她轉頭去看煙蘅,又看了眼亮黑色的酒罈,輕抿起唇,露出一點淺淡的笑意。
「這是什麼酒?」
「不知道,店主說這店裡的酒都沒有名字,不過他夫人說早些年是有的,只是客人太少,在靈孤道買酒的人就更少,天長日久的,他們都忘了酒的名字了。」
煙蘅捧起酒罈在耳邊搖了搖,側著頭道:「要不要試試看?這可是放了不知多少年的陳釀,味道必然絕佳。
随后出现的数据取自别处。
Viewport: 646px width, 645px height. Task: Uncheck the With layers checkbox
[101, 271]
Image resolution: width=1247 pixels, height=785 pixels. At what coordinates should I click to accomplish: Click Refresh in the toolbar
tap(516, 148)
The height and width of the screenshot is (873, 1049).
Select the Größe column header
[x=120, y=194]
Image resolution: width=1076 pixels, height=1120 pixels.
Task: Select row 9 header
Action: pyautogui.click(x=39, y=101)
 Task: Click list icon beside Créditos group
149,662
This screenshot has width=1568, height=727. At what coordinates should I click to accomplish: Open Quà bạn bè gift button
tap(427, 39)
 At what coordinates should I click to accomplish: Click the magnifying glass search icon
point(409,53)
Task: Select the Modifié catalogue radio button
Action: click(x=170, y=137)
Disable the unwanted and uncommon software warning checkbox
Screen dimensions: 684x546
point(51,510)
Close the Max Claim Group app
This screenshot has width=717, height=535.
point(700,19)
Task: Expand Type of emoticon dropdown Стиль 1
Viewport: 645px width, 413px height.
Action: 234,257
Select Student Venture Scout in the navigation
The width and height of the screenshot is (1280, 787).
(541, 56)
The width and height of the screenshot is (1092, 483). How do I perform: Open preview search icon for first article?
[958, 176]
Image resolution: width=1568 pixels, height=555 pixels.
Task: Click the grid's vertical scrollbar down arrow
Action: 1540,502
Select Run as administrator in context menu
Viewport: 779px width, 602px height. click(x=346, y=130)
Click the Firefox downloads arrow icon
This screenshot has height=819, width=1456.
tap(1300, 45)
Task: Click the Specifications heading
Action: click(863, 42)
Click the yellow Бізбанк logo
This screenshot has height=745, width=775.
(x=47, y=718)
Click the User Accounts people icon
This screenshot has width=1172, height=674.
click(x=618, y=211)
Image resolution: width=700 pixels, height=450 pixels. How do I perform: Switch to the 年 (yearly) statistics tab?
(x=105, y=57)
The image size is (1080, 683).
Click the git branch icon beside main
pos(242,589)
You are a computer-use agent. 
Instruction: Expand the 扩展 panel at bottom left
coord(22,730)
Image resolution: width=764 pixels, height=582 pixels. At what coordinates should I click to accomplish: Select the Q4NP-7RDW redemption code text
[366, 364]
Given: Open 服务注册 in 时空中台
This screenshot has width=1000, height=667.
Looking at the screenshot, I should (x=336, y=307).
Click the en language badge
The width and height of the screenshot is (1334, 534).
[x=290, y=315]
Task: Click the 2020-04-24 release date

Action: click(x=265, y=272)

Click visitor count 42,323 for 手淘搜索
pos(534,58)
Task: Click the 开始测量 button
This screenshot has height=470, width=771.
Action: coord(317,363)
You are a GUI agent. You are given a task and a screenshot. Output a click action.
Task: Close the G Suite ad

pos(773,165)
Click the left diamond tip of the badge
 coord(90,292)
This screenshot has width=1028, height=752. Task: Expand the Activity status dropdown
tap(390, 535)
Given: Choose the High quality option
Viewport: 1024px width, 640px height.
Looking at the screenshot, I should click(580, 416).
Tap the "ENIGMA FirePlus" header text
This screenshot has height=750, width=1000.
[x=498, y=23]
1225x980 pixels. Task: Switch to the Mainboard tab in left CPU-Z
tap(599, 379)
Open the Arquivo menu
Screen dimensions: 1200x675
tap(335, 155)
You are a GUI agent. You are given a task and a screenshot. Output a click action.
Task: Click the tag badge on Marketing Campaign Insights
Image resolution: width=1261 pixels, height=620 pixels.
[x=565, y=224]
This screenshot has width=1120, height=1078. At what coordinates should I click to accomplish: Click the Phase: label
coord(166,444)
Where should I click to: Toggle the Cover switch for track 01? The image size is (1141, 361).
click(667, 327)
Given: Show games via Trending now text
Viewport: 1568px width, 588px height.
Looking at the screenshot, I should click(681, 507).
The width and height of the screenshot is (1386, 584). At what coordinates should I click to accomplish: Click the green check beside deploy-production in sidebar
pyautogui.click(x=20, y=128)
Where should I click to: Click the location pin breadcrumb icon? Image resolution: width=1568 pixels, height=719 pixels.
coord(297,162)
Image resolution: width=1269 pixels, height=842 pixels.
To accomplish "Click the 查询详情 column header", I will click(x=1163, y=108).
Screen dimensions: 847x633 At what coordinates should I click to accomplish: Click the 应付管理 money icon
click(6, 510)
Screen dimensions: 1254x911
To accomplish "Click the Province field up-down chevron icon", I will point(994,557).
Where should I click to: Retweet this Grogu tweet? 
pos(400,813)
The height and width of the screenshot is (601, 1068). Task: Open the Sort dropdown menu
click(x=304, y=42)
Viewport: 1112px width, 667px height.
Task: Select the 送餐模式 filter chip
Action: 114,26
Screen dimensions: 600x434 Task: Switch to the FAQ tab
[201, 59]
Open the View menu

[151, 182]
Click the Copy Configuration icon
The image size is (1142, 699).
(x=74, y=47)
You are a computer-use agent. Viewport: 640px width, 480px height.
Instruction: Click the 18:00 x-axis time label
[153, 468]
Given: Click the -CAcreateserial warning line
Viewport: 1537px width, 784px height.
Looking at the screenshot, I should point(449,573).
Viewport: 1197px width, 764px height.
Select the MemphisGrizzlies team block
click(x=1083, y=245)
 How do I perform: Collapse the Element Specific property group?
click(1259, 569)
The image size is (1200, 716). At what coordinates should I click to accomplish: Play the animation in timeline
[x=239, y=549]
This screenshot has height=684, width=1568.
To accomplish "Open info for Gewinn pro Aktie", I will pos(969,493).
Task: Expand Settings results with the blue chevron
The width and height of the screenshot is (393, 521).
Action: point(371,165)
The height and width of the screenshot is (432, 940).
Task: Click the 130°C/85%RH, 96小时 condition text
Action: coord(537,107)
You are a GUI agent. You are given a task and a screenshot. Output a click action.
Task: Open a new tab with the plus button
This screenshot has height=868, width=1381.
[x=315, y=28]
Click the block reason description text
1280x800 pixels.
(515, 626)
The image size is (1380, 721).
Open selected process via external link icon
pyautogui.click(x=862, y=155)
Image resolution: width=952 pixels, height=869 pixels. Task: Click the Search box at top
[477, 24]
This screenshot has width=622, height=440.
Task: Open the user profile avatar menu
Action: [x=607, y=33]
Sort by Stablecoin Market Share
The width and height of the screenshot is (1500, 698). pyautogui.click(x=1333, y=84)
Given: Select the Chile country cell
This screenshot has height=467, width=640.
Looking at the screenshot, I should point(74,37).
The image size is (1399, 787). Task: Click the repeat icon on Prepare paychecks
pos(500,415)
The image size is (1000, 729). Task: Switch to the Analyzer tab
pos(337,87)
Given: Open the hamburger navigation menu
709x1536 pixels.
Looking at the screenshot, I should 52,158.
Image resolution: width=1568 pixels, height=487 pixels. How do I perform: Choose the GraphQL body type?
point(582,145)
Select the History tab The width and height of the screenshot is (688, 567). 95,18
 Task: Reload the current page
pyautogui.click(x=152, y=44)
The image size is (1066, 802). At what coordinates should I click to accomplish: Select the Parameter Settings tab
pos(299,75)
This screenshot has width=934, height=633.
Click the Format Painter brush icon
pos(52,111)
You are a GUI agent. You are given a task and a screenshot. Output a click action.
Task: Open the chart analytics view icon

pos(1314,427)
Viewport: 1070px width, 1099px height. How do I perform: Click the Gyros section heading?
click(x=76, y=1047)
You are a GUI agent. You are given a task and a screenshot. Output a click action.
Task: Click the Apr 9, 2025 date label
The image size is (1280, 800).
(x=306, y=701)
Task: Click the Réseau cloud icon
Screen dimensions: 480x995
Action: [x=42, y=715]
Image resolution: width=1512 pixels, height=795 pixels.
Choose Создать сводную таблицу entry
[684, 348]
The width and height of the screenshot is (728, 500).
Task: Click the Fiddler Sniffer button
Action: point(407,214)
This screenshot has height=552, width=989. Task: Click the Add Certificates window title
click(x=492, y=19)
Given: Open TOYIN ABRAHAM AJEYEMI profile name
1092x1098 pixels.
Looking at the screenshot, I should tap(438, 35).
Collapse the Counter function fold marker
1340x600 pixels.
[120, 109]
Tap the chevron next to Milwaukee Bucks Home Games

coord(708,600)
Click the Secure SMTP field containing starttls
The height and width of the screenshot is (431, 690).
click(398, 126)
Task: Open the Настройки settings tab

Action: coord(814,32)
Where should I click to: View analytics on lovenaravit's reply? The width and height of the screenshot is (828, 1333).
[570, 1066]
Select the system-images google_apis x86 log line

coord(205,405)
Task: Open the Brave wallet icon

」
月閒往日裡很少飲酒,大多時候都是崇歡在飲而她在斟,本想拒絕,但她盯著酒罈看了半晌後,卻鬼使神差的點了頭。
煙蘅沒帶杯子上來,二人抱著酒罈一人一口的分著。
這酒極烈,一口下去像是一柄軟刀子滑進喉嚨,入口以為柔順,但隨即便是數種滋味先後在舌尖交織綻開,一路蔓延到大腦,而後吞咽之時,還有微微苦意,其中混雜著一股寒涼之氣,直衝心肺,仿佛有一瞬間延伸至四肢百骸。
她將手往後一撐,仰頭看月,長長的吐了口氣。
「這酒不錯。」
「的確不錯。」月閒眯起眼睛,狐形的雙耳也露了出來。
夜間的涼風吹過,飲過酒的身體有些發熱,肌膚上卻瞬間泛起許多雞皮疙瘩。
煙蘅乾脆躺了下去,閉著眼感嘆道:「還好我們不是凡人,否則明日起來鐵定會得風寒。」
「所以人人都想做神仙,只是神仙,其實也有萬般的無奈。」
月閒也學她,以同樣的姿勢仰躺在她身旁,眼中仍望著高懸的孤月。
君後是魔族的身份傳開,天下譁然,如今消息真真假假太多,連他們也分辨不清,送去青丘問詢的信也還沒有回音,只有上君讓心腹傳來的短短四個字:暫不必歸。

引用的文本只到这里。